A nova política externa dos Estados Unidos tenderá a enfrentar cada vez maiores
dificuldades para coesionar politicamente o sistema internacional em torno dos seus
objetivos. Em primeiro lugar, cresce a oposição da Europa à política externa dos Estados
Unidos em função das disputas interimperialistas pelas reservas de recursos naturais e de
mercados. Em segundo lugar, intensifica a resistência de países (Irã, Líbia, Síria) e de
movimentos sócio-políticos (fundamentalistas, laicos, culturais) ao imperialismo norte-
americano. Em terceiro lugar, ocorre uma crescente oposição na América Latina (governo
Hugo Chaves na Venezuela, FARC na Colômbia, movimentos sociais e governo Lula no
Brasil) da presença/hegemonia norte-americana no subcontinente latino americano. Em
quarto lugar, o movimento “antiglobalização neoliberal” aprofunda a sua articulação e a
sua capacidade de mobilização por meio de “redes políticas”, conforme testemunha o
Fórum Social Mundial e a mobilização internacional contra as guerras que os Estados
Unidos estão conduzindo e que tenderão a conduzir na nova conjuntura e/ou período
57
histórico. Em quinto lugar, ocorre uma tendência de radicalização dos conflitos nacionais
(Índia versus Paquistão; palestinos versus judeus; turcos versus curdos etc).3
Desde que George W. Bush chegou ao governo os interesses norte-americanos
converteram-se no princípio legitimador de um novo tipo de intervencionismo político e
militar, que é permanente, preventivo e global. Propõe, uma bipolarização do mundo entre
o “bem” e o “mal”, e a condução de uma guerra longa contra um inimigo invisível. O mal e
o inimigo que, de início foi exemplarmente representado pela Al Qaeda e pelo regime
Taleban, que posteriormente à guerra do Afeganistão passou a ser representado pelo
“ditador” Sadam Russein e pelo regime iraquiano de então, mas que poderá assumir
formas imprevistas no futuro próximo.
Ocorreu um deslizamento do centro estratégico de “contenção universal” dos
Estados Unidos para o centro estratégico de “ofensiva universal”. Os objetivos centrais da
política norte-americana podem ser definidos então, primeiramente, o de impedir o
aparecimento, em qualquer parte do mundo, e por tempo indeterminado, de qualquer
outra nação ou aliança que se transforme em potência capaz de rivalizar-se com eles. E,
em seguida, o de bloquear e destruir qualquer tipo de poder que tente competir e/ou
autonomizar-se em relação à sua força soberana.

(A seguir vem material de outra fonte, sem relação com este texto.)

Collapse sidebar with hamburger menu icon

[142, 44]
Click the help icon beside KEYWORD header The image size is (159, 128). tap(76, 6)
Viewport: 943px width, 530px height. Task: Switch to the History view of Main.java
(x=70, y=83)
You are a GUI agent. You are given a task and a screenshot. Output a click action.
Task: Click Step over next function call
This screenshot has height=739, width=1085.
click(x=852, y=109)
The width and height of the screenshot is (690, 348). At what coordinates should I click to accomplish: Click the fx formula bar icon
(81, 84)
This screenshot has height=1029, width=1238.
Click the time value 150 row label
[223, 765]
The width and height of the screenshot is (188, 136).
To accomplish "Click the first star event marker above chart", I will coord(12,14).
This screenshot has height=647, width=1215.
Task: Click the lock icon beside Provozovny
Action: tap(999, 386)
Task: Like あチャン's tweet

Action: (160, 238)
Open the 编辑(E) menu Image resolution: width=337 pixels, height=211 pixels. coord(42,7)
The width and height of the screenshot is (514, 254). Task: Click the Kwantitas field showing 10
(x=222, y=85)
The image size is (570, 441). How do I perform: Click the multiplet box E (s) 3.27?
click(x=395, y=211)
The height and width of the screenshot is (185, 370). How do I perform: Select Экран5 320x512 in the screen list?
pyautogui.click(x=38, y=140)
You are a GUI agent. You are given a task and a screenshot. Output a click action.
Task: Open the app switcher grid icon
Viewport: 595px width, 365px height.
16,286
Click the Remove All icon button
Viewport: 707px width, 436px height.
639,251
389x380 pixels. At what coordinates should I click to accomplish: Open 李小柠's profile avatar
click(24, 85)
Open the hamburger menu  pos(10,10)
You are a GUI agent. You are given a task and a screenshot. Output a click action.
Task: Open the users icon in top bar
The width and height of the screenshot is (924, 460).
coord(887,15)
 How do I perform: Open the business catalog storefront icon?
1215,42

Em função desta realidade soberania, direitos humanos e democracia são valores
que ficam suspensos por um tempo indeterminado e/ou estão sujeitos aos interesses e
cálculos políticos do império.
3 A tendência de radicalização dos conflitos nacionais ora fomentados pelos Estados Unidos para ampliar sua influência na região, ora como disputas determinadas por interesses norte-americano e europeus buscando construir áreas de influência, ora como recursos nacionais-chauvinistas de manipulação de massas, tendo em visto aplacar/ocultar/sublimar crises econômicas e sociais e políticas que decorrem de políticas econômicas coerentes com as determinações e interesses do capital financeiro.